Had I known that it would be the blowout that it turned out to be, I would have come to Dallas for the weekend, watched the first half and left for Norman around 7 p.m.
But, in fact, the halftime score was Dallas 28, Buffalo 10. I don't know if I would have regarded that sufficient to leave at halftime — and, if I didn't, I might or might not have felt that the game was on ice by the end of the third quarter, when Dallas' lead was 31–17.
I wish I had the memory of watching that game with Mom, but, in hindsight, it is probably for the best that I stayed where I was.
To put things in context, the Bills had trailed Houston in the opening round of the playoffs, 35–3, before mounting the most incredible comeback I have ever seen. Buffalo won that game, 41–38, in overtime. In January 1993, you simply could not count the Bills out.
The Bills had played in the previous two Super Bowls and lost both. Most NFL fans — myself included — wanted to see someone else — anyone else — represent the AFC. But the Bills were a bit defiant about winning, and they didn't care who pulled against them.
Well, anyway, knowing the road the Bills had traveled to Super Bowl XXVII, it was probably for the best that I stayed in Norman that weekend and watched the game in my home. The Cowboys scored three touchdowns in the final period to cap perhaps the most lopsided Super Bowl I have ever witnessed, 52–17.
I still would have liked to watch it with my parents — especially my mother, who died a couple of years later.
In a game in which 69 points are scored, it's hard, if not impossible, to identify a pivotal moment.
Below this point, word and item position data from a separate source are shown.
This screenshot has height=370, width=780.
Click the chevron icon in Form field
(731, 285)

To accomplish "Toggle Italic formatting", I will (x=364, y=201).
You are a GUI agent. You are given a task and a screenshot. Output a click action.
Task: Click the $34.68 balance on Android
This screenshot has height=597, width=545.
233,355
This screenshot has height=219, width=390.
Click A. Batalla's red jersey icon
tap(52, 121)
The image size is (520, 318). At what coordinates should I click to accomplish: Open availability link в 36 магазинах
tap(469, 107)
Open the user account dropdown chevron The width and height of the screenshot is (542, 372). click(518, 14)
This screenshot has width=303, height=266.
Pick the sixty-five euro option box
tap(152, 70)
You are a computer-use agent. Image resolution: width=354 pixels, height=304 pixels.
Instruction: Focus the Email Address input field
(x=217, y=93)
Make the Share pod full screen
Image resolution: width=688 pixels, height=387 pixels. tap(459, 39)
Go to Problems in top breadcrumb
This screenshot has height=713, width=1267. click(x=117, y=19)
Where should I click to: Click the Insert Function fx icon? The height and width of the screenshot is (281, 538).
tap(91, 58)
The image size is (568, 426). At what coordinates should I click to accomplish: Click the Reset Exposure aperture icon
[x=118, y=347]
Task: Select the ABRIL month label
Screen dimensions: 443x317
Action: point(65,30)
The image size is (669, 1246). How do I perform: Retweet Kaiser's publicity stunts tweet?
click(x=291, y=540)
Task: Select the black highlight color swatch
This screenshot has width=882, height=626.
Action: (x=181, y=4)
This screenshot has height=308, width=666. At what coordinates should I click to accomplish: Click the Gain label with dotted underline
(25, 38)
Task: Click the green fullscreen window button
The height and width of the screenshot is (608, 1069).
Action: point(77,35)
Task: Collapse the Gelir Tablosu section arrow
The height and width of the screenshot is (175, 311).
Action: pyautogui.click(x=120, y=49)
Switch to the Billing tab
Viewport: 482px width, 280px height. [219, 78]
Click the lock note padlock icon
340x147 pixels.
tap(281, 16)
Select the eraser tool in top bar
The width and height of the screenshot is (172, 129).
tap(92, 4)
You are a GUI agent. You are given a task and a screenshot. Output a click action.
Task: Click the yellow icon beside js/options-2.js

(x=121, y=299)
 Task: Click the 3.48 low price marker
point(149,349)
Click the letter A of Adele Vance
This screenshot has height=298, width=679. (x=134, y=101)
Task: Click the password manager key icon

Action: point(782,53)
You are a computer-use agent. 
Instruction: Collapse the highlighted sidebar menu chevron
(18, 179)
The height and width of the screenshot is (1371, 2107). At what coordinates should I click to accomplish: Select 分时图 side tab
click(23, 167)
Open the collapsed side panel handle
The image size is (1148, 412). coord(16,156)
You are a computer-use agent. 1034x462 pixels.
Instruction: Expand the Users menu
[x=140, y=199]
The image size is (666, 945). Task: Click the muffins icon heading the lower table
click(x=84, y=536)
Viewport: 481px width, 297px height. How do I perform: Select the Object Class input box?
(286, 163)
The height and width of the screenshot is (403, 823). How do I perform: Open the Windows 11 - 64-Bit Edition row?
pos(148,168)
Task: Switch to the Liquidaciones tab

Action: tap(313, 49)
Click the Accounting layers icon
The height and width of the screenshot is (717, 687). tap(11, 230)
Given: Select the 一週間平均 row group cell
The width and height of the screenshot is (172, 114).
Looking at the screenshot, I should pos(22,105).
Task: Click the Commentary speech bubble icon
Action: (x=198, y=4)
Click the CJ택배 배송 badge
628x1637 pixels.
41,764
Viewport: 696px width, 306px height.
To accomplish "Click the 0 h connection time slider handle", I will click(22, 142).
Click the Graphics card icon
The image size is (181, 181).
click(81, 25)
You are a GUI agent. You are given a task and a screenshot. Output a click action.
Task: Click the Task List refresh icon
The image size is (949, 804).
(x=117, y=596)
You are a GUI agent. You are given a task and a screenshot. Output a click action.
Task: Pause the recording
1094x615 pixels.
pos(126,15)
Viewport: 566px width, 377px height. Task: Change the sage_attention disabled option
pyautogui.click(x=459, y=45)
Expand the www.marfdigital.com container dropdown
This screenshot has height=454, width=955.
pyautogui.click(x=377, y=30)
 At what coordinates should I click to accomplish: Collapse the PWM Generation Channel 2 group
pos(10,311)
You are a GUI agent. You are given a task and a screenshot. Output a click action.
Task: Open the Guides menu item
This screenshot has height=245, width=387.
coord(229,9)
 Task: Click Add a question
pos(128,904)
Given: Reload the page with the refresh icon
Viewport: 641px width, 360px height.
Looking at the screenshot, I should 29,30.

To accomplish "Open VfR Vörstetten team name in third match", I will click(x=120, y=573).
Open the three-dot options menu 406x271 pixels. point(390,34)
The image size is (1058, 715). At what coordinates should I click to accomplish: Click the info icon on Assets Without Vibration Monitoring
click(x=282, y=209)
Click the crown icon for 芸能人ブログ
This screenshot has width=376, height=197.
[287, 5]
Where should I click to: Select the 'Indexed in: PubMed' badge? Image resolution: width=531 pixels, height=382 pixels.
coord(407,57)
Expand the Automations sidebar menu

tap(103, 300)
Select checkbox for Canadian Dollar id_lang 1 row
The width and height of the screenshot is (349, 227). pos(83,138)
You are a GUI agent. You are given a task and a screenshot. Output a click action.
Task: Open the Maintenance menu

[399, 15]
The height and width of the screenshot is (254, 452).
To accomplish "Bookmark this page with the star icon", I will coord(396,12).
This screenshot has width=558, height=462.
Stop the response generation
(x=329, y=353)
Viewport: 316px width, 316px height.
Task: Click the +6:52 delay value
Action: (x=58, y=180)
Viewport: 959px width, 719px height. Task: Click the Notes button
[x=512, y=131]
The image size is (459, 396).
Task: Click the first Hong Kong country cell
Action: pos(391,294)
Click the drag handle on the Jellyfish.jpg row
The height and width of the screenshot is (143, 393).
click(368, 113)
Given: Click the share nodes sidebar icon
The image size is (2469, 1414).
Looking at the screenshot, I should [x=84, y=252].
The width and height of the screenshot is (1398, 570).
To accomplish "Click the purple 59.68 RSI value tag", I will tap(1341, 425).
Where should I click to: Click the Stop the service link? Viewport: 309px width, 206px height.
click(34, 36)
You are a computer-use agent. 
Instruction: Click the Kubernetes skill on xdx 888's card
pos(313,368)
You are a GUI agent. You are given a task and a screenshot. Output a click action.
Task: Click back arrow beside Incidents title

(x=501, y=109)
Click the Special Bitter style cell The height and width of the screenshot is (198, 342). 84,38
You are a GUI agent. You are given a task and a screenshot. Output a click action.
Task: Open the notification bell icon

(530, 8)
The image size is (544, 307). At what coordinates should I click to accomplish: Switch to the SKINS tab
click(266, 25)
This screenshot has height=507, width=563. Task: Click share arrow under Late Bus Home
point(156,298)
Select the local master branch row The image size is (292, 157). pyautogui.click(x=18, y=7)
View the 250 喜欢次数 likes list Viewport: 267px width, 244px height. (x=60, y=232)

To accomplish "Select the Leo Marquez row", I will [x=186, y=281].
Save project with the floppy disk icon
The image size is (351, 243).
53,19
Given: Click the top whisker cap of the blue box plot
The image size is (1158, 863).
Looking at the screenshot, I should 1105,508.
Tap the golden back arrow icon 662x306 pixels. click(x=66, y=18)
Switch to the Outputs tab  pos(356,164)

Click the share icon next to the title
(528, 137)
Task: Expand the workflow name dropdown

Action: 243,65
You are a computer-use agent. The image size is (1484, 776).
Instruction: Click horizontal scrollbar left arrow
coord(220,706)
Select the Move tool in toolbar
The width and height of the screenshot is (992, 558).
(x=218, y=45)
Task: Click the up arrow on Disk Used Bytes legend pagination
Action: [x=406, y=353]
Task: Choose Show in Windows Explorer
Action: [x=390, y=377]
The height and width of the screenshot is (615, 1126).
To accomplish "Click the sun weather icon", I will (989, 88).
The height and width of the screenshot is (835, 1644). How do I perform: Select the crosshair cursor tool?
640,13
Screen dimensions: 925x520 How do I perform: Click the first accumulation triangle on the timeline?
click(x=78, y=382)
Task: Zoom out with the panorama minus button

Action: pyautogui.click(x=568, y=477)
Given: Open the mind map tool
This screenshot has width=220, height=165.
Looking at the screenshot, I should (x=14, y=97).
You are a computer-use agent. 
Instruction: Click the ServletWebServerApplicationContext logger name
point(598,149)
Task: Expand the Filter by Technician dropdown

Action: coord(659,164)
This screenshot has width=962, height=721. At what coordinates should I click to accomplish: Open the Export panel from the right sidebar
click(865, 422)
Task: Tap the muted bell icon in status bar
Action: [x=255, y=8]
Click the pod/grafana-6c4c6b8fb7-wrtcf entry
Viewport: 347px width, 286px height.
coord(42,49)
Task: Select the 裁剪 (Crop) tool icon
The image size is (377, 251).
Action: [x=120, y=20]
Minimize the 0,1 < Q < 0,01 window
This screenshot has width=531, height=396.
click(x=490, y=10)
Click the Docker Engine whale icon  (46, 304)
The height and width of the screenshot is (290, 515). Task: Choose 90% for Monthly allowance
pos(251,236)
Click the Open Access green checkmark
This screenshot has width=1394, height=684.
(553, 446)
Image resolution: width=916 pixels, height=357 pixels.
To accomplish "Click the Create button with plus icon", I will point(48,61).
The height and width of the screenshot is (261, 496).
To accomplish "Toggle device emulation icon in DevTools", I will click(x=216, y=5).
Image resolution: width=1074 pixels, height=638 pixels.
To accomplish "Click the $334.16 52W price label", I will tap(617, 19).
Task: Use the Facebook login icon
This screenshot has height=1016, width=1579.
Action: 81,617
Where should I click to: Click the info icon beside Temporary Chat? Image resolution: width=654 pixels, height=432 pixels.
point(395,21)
About all you can do, I suppose, is pick out memorable moments.
And Super Bowl XXVII had plenty of those.
I guess the one everyone remembers is the play when Buffalo QB Frank Reich fumbled the ball and Dallas' Leon Lett picked it up and began ambling toward the opposite end zone. The big man started showing off near the goal line, not noticing that Buffalo receiver Don Beebe had overtaken him.
Beebe knocked the ball from Lett's hands; it bounced into the end zone and out of bounds and was ruled a touchback.
The game was out of hand by that time, but it kept the Cowboys from setting a scoring record that would still be standing today. If Lett had scored, Dallas would have eclipsed the number of points the 49ers piled up on Denver a few years earlier.
That was a minor point, really. As I watched the final minutes of that game, I thought of my grandmother, a longtime Dallas resident and the only one of my grandparents who had been alive the last time the Cowboys won a Super Bowl but had been dead only a few years when Dallas routed Buffalo.
She was always proud of the fact that Tom Landry went to her church.
I thought of my other grandmother, also a longtime Dallas resident who died before Landry's second Super Bowl title but lived long enough to see his first.
And I thought of my grandfathers, neither of whom lived to see the Cowboys play in a Super Bowl.
I never really knew my grandfathers, but I think they, like most Southerners, loved football. That goes for my grandmothers, too.
I wondered what any of my grandparents would have said on that occasion 20 years ago — or of the Cowboys' long road all the way back to football's biggest stage.